László Weisz was born on 13 June 1899 in Budapest, Hungary. His family Magyarized their family name to "Péri". When he moved to Germany, he was known as Laszlo Péri. After he moved to England, he adopted the name "Peter Peri". His grandson, an artist born in 1971, also has the name Peter Peri.


Born in 1899, in Budapest into a large, proletarian Jewish family Peri became politicised at an early age. In 1919, he finished an apprenticeship as a bricklayer, and became a student at the workshops for proletariat fine arts in 1919. He was in contact with Lajos Kassák and the Activists. In 1917, he began his career as an actor at the MA Theater School, studying with János Mácsza. As part of a theatre company he went to Prague where he heard about the fall of the Republic of Councils. He studied architecture in 1919–20 in Budapest and Berlin. He lived for a short time in Paris in 1920, in the house of a socialist baker, before being forced to leave the country due to his political activities.

Peri moved to Vienna, then on to Berlin in 1921, where he created his first abstract geometric reliefs. In February 1922, he had the first of two joint exhibitions with Moholy-Nagy at Der Sturm Gallery, Berlin. In 1923, his portfolio containing twelve linocuts was published by Der Sturm Verlag. His contributions to constructivism at the time were to challenge the surface of the wall by producing irregularly shaped wall reliefs and to open up new planes, anticipating the shaped canvas created after 1945[2] ; the discovery of concrete as a potential sculptural medium, colouring it if necessary, and the appreciation of the hard contour as a visual device, as seen in his collages and linoprints. These could be used to create a visual medium hovering between the relief and architecture; whereas Moholy-Nagy's Glasarchitektur achieved this using paint and canvas, Péri used less conventional media.

At the Grosse Berliner Kunstausstellung in May 1923, between the contributions of Van Doesburg and El Lissitzky’s ‘Proun Room’ he showed his three-piece 7 m (23 ft)x17 m (56 ft) composition which, while it may also have been executed in paint on wood, had pretensions to be executed in concrete. Peri, joined the German Communist Party (KPD) in 1923. His 1924, constructivist design for a Lenin tribute for the German art exhibition in Moscow, marked the end of his investigations into the non-objective.
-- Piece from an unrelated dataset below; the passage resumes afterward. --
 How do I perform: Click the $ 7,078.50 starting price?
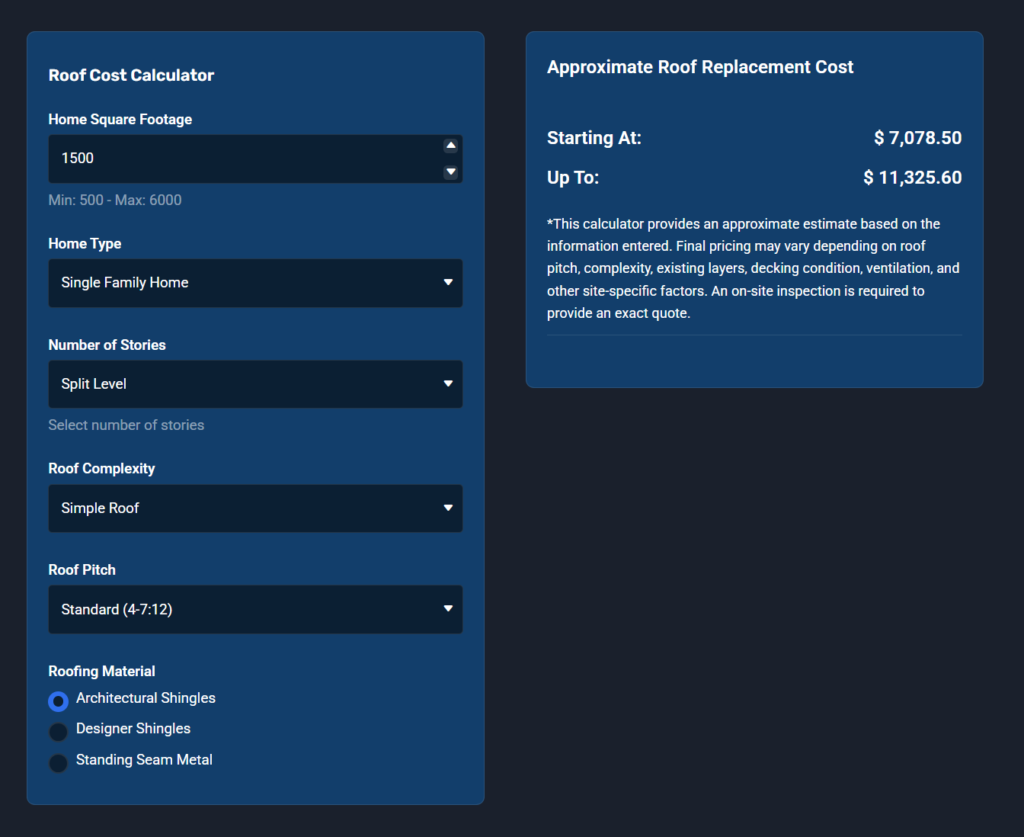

That same year Peri began to work for the Berlin municipal architectural office and was there from 1924 to 1928. Probably motivated by a vision to put his productivist values into action, but frustrated he quit the job in 1928. In 1928, he signed the manifesto and statutes of the Association of Revolutionary Visual Artists of Germany (Assoziation Revolutionärer Bildener Künstler Deutschlands) (ARBKD) (ASSO) which, like other new and militant Communist art organisations, called for a reinvigoration of the idea of "proletarian culture" and suitably positive images of working-class life and culture. He was also a member of Die Abstrakten (The Abstracts) and Rote Gruppe (Red Group). In 1929, he returned to representational painting and sculpture.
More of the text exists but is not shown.